**Work order:** Extract verbatim every line from the one containing "Given: Click the 新建样式 new style icon" to the final line of the records below, inclusive, and exclude all pictures.

**Provided data:**
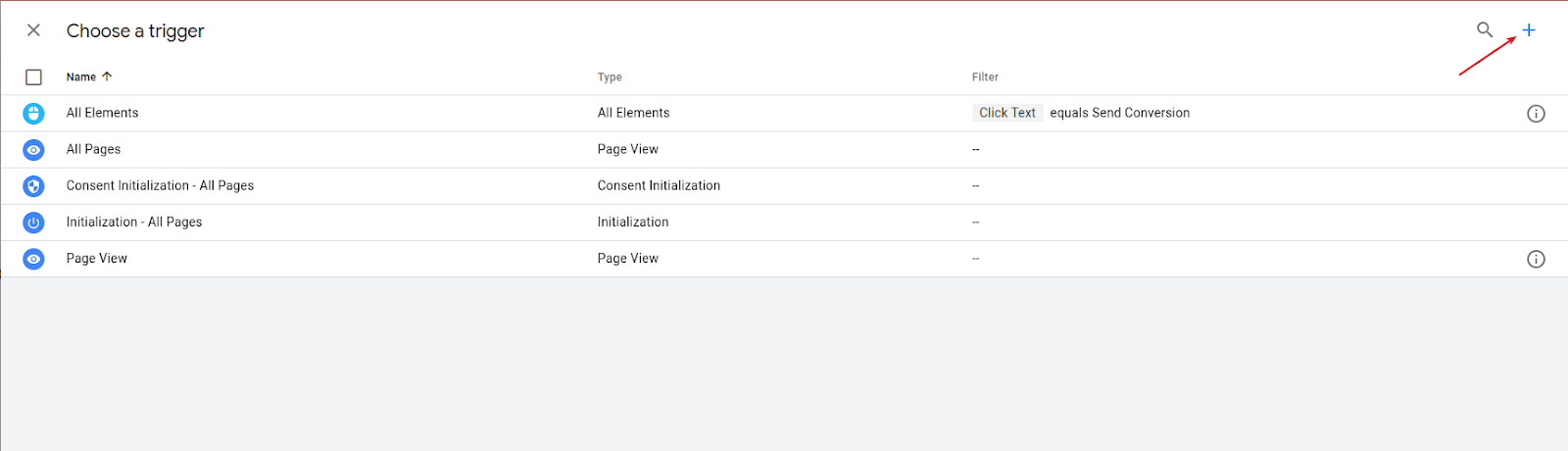
Task: Click the Page View trigger eye icon
Action: point(33,259)
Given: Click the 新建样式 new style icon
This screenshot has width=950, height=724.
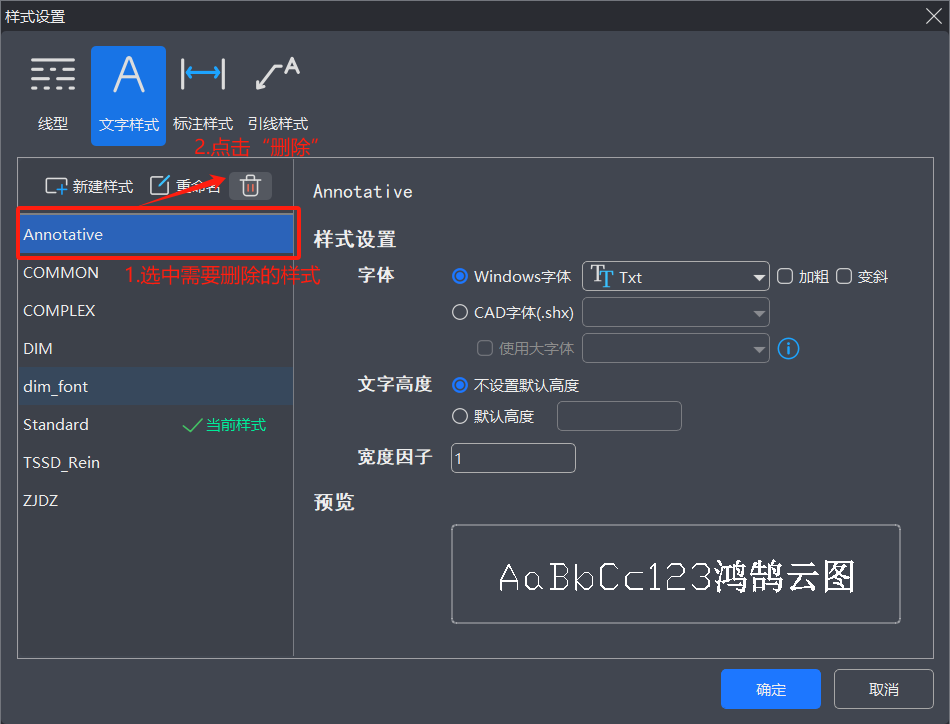Looking at the screenshot, I should (56, 186).
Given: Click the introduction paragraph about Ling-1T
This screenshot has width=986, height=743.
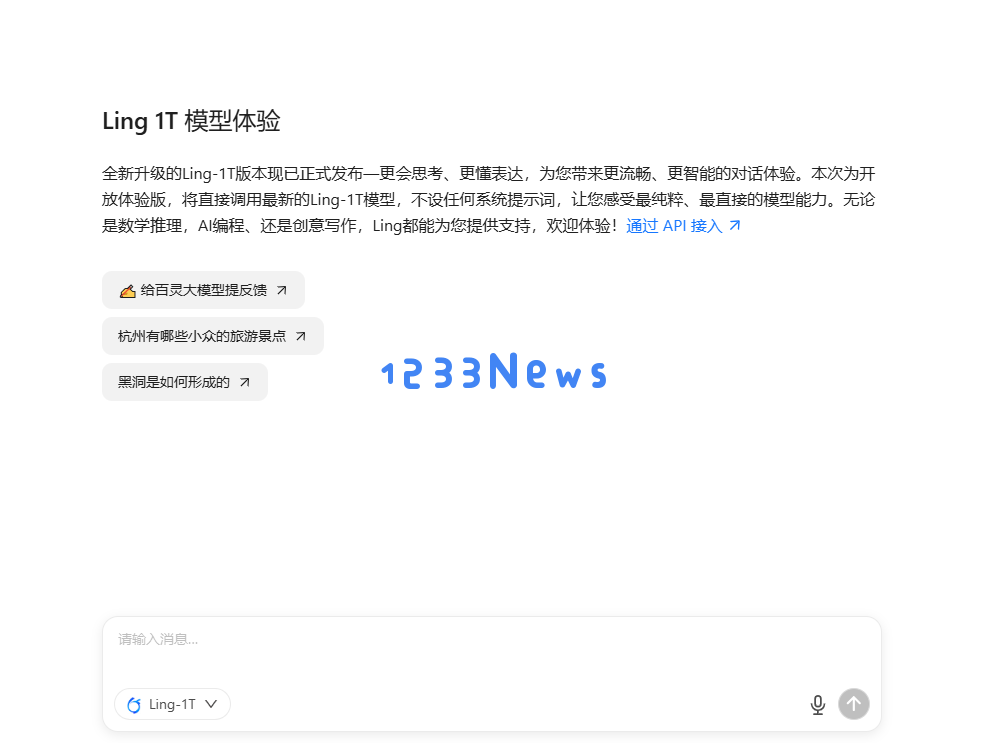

**Exercise output:**
Given: Click the 新建样式 new style icon
This screenshot has width=950, height=724.
Looking at the screenshot, I should (56, 186).
Given: Click the introduction paragraph about Ling-1T
This screenshot has width=986, height=743.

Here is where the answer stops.